**DATASET RECORDS**
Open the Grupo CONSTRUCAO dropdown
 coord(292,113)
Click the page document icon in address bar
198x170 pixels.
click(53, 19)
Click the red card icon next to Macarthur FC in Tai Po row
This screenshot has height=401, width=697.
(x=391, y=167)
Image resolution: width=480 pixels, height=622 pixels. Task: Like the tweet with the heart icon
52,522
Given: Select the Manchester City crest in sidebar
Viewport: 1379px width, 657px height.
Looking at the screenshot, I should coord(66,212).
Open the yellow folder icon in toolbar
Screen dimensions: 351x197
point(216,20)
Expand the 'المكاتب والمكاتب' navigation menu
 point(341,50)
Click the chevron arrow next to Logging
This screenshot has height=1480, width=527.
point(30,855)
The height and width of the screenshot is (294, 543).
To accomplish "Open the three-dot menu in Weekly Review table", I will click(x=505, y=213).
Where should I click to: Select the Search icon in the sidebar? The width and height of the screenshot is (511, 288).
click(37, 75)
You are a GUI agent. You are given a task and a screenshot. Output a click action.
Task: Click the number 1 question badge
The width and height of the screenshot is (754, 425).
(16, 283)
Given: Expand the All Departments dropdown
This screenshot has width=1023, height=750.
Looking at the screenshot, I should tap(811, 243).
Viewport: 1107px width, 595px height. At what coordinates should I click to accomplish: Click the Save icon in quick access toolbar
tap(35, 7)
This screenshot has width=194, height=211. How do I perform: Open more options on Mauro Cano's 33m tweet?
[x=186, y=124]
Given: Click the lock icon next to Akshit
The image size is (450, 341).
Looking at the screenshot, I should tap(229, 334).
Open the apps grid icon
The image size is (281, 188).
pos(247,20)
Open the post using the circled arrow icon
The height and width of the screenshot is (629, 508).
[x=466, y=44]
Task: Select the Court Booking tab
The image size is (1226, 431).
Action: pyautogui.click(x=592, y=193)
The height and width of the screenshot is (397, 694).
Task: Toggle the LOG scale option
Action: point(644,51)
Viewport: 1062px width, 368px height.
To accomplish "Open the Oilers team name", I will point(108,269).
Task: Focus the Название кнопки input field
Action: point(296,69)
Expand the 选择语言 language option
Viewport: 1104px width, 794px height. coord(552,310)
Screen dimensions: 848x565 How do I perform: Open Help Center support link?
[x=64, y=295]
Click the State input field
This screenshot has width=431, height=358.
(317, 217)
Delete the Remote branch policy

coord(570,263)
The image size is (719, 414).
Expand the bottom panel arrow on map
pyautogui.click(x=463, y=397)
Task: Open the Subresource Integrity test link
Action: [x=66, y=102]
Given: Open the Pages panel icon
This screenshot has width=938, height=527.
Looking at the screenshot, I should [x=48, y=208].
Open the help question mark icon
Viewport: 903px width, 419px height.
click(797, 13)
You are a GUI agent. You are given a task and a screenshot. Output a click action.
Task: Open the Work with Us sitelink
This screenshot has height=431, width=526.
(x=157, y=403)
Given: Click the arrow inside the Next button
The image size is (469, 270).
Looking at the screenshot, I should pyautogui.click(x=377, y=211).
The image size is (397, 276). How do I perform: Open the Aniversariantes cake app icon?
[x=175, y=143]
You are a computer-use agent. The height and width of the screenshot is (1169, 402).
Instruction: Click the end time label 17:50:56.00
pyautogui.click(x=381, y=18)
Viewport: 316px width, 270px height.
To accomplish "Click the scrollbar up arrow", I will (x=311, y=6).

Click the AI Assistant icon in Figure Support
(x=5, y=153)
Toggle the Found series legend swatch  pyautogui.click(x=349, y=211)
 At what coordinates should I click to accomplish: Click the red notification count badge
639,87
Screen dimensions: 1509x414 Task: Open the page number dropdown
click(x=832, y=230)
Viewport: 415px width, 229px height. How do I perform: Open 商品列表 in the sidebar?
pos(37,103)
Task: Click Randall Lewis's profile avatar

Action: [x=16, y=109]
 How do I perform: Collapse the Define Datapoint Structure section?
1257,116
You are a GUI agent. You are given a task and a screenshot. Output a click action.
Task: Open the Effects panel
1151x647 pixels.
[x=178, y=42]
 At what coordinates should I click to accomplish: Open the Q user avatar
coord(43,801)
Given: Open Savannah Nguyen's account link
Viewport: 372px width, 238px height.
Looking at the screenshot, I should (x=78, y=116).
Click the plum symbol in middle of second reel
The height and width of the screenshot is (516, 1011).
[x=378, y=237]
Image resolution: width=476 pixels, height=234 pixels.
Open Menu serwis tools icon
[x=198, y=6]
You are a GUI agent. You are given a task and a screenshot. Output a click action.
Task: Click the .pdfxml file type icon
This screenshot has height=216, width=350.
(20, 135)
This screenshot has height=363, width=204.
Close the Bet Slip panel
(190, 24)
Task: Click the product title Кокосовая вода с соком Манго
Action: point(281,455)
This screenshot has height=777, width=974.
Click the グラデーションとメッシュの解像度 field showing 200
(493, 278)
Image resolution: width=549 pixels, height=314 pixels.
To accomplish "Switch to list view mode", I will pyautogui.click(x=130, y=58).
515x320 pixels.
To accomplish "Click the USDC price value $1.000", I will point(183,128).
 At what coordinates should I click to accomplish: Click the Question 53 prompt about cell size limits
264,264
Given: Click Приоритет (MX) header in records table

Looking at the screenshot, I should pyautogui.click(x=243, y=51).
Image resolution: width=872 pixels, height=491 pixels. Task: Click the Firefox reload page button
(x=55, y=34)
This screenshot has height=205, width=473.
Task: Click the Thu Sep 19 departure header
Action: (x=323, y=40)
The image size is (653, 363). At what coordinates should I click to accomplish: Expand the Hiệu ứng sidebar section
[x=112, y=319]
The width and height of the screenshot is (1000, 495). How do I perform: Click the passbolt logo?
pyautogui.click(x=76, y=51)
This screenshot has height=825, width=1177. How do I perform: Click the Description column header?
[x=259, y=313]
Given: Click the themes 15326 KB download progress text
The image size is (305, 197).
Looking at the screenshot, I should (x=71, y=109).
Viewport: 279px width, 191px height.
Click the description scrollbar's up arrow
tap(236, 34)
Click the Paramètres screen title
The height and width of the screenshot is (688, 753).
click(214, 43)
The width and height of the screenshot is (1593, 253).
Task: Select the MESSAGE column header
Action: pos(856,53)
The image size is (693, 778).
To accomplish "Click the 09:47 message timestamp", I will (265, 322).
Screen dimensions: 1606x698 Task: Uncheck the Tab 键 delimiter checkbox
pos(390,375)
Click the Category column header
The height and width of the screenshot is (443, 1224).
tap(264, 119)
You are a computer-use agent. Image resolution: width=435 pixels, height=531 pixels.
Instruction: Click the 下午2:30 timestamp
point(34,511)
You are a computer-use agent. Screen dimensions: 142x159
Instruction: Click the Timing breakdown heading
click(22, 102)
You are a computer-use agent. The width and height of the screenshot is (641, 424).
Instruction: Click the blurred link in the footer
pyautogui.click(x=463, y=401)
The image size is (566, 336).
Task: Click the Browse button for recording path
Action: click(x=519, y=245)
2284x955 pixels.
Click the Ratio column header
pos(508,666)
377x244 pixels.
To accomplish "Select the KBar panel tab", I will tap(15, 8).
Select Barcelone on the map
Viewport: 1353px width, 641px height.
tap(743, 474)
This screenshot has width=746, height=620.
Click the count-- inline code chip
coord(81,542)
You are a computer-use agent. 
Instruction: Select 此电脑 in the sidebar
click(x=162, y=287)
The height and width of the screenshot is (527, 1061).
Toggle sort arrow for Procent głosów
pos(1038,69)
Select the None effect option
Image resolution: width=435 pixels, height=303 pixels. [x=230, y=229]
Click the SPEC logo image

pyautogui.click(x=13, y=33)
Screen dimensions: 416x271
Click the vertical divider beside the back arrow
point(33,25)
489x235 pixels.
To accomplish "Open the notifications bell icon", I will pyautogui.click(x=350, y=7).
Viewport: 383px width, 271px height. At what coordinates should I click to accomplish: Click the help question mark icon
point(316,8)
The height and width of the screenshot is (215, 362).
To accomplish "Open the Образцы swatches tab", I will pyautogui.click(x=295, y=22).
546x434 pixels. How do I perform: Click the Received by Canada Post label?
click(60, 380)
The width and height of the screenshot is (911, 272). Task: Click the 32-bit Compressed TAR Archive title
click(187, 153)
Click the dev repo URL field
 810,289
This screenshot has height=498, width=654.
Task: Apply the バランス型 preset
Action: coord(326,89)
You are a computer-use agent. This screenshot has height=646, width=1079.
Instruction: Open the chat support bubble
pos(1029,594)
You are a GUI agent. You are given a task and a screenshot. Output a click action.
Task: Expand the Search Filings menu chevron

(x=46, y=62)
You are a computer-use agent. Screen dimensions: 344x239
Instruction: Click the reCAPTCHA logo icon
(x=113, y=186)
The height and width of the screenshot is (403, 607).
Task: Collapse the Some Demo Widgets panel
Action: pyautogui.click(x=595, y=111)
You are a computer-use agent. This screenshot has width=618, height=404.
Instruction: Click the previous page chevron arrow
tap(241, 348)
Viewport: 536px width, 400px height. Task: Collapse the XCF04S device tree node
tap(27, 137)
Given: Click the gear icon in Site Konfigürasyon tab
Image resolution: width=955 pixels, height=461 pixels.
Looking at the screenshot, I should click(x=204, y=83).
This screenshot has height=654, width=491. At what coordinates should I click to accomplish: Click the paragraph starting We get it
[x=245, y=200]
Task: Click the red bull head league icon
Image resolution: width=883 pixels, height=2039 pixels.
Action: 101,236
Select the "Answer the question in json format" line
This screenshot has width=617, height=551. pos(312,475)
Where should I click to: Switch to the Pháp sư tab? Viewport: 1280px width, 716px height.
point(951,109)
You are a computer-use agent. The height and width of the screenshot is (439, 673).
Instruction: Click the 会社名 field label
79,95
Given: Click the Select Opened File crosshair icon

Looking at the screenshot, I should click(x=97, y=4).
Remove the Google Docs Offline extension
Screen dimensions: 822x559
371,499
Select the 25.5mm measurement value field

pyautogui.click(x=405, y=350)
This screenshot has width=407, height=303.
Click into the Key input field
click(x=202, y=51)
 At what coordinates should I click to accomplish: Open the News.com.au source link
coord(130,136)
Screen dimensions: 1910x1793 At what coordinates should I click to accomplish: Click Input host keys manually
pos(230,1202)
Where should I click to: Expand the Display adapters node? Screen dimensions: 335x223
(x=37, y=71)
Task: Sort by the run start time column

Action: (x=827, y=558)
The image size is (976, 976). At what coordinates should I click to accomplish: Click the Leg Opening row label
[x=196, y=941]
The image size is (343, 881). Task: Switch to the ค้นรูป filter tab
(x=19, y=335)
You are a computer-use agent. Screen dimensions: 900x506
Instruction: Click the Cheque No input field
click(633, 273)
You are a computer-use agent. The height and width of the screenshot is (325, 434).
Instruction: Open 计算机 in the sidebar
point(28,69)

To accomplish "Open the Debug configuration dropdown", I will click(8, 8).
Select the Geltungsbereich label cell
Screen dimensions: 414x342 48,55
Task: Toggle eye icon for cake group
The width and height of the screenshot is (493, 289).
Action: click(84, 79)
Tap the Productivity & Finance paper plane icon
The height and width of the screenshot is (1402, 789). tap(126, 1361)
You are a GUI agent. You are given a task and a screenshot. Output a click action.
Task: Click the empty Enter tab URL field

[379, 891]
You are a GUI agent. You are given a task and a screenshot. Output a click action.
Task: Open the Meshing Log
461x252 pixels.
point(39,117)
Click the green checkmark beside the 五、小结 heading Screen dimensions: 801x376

**PROBLEM TO WORK ON**
From the records above, transcribe exactly the run of lines that opens with the line holding "Viewport: 279px width, 191px height." and closes with the line holding "You are a computer-use agent. The width", both included.

**SOLUTION**
Viewport: 279px width, 191px height.
Click the description scrollbar's up arrow
tap(236, 34)
Click the Paramètres screen title
The height and width of the screenshot is (688, 753).
click(214, 43)
The width and height of the screenshot is (1593, 253).
Task: Select the MESSAGE column header
Action: pos(856,53)
The image size is (693, 778).
To accomplish "Click the 09:47 message timestamp", I will (265, 322).
Screen dimensions: 1606x698 Task: Uncheck the Tab 键 delimiter checkbox
pos(390,375)
Click the Category column header
The height and width of the screenshot is (443, 1224).
tap(264, 119)
You are a computer-use agent. Image resolution: width=435 pixels, height=531 pixels.
Instruction: Click the 下午2:30 timestamp
point(34,511)
You are a computer-use agent. Screen dimensions: 142x159
Instruction: Click the Timing breakdown heading
click(22, 102)
You are a computer-use agent. The width and height of the screenshot is (641, 424).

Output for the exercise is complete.